Sempre me disse a mim mesmo que pensar, nunca seria demais. Que imaginar, que fazer filmes na minha mente, seria sempre algo que me daria asas no futuro. O que tenho planeado hoje, é o que quero realizar amanhã. Mas no fim, do que valem os sonhos ? No final de contas, nada corre como planeado, e o sonhador é deitado por terra, com um estrondo que lhe esmaga a alma e lhe corrompe as lágrimas. E apartir daí, como é que se levanta ?
É uma pergunta que percorre a minha mente fluentemente. Como se recupera algo partido, como a mente frágil daquele que perdeu ? Daquele que falhou ? Daquele que sente que não se consegue levantar, devido a uma força maior que ele que o empurra para baixo, que faz dele o miserável que é ? Que força ajudará este ser ridiculo, que esperneia no chão, clamando por uma mão ?
Uma força interior chega. Um pensamento simples, primal, que nos percorre o sangue, que nos percorre a mente, que nos corrompe, mas nos dá força.

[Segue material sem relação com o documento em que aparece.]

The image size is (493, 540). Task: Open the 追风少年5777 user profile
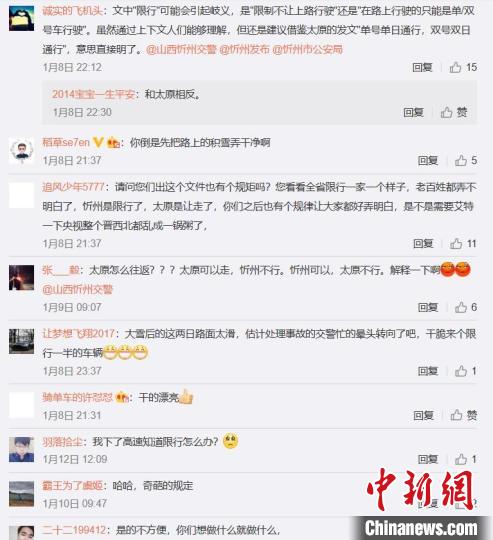[x=73, y=187]
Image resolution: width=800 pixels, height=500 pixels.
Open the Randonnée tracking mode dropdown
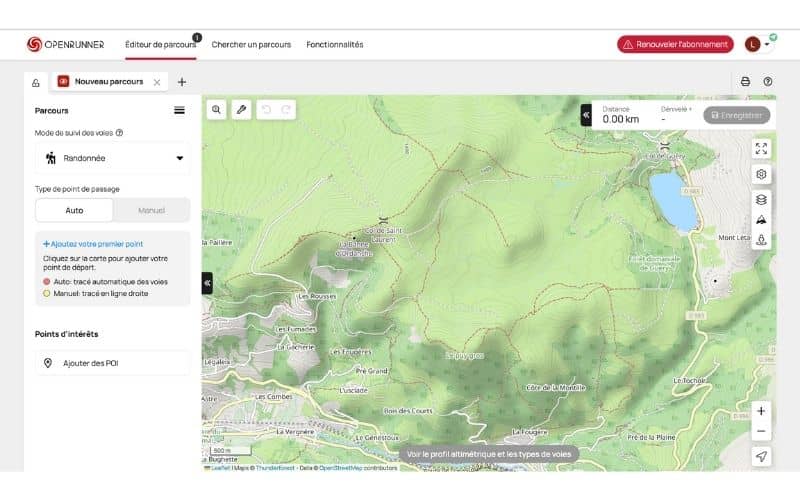(112, 158)
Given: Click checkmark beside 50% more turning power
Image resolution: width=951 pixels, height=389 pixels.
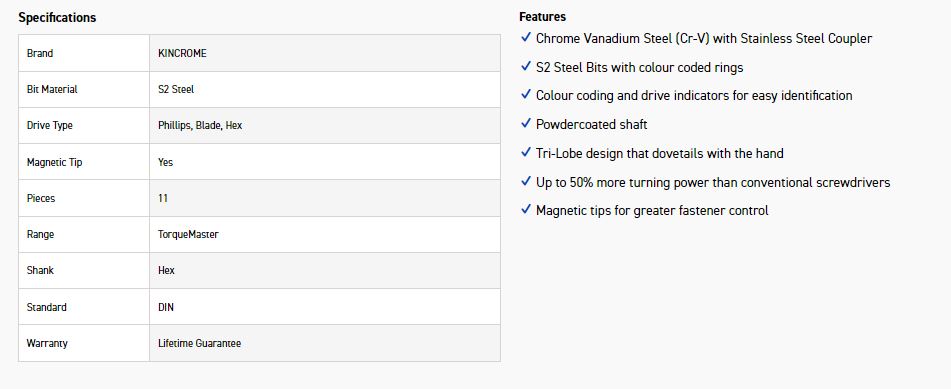Looking at the screenshot, I should click(x=526, y=181).
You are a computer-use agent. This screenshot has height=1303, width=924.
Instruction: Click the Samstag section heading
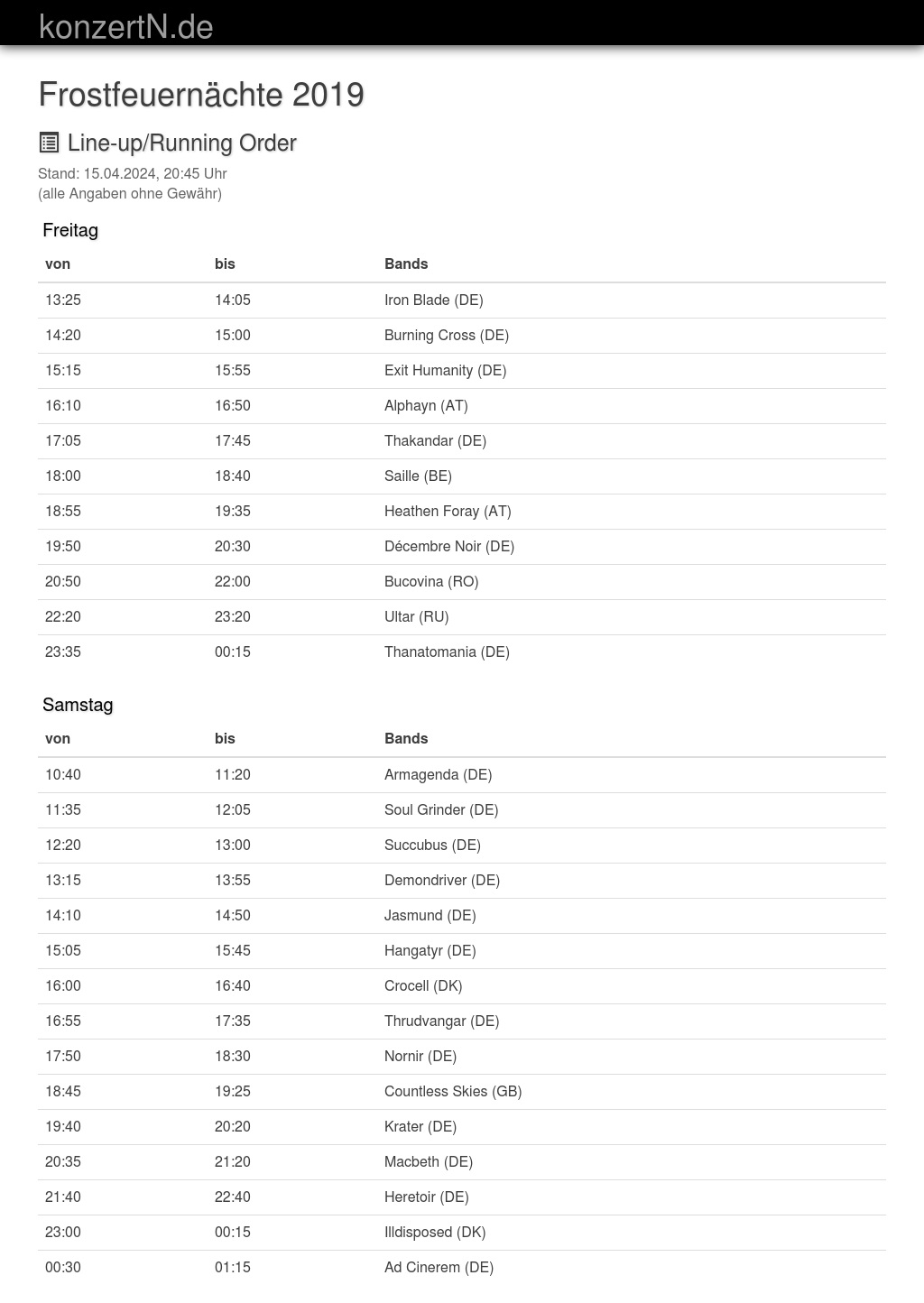(x=78, y=705)
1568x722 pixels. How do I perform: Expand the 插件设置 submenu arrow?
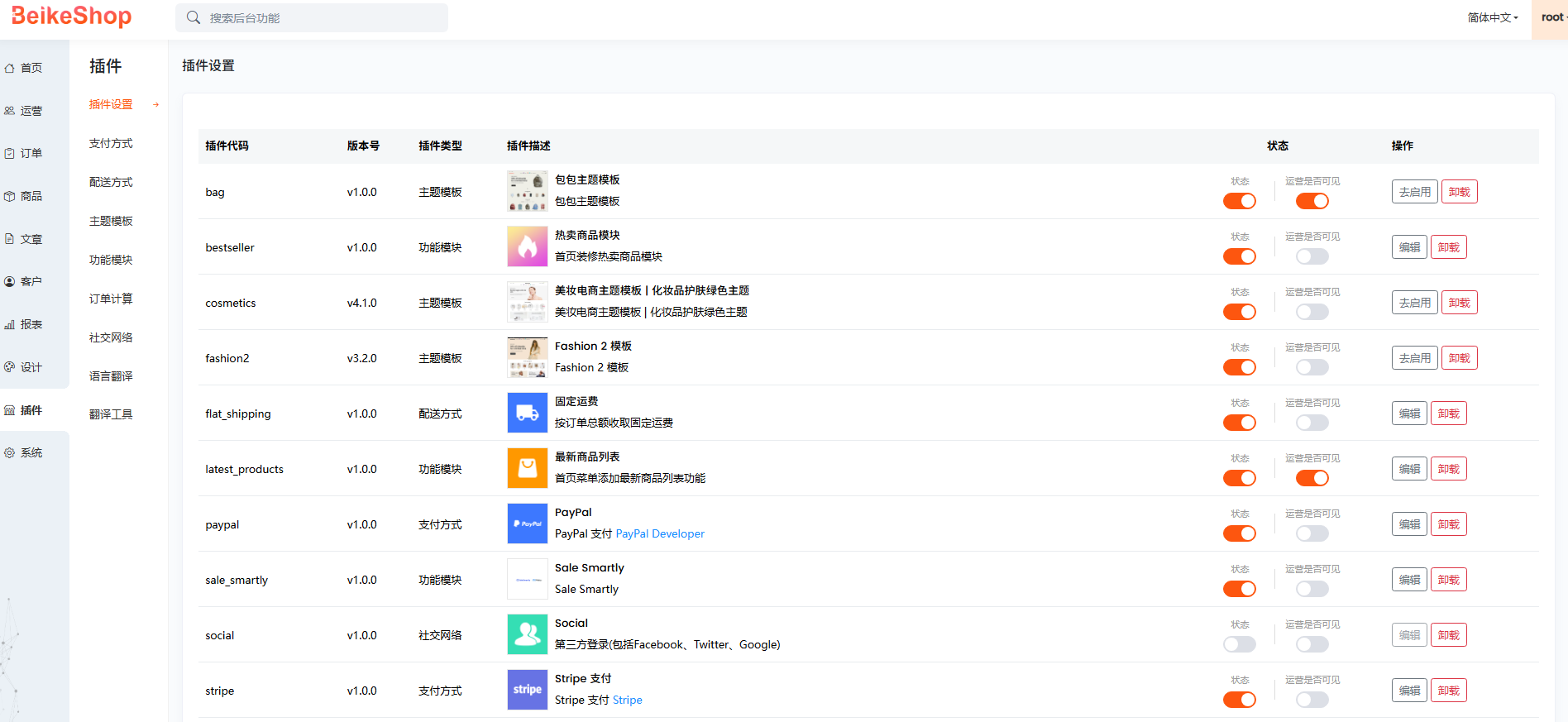point(155,105)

Isto, é uma mera ode ao ódio. A onda de pensamento invade, mas nunca chega a retaliar contra o seu dono, e sabem porquê ? Porque a culpa não é nossa. Quando o ódio invade, os culpados nunca somos nós. E isso, é liberdade. Culpar os outros pelo nosso fracasso, culpar os outros pela nossa dor, simplesmente culpar os outros ... é uma mentira.
Mas é uma mentira que fere muito menos que a realidade.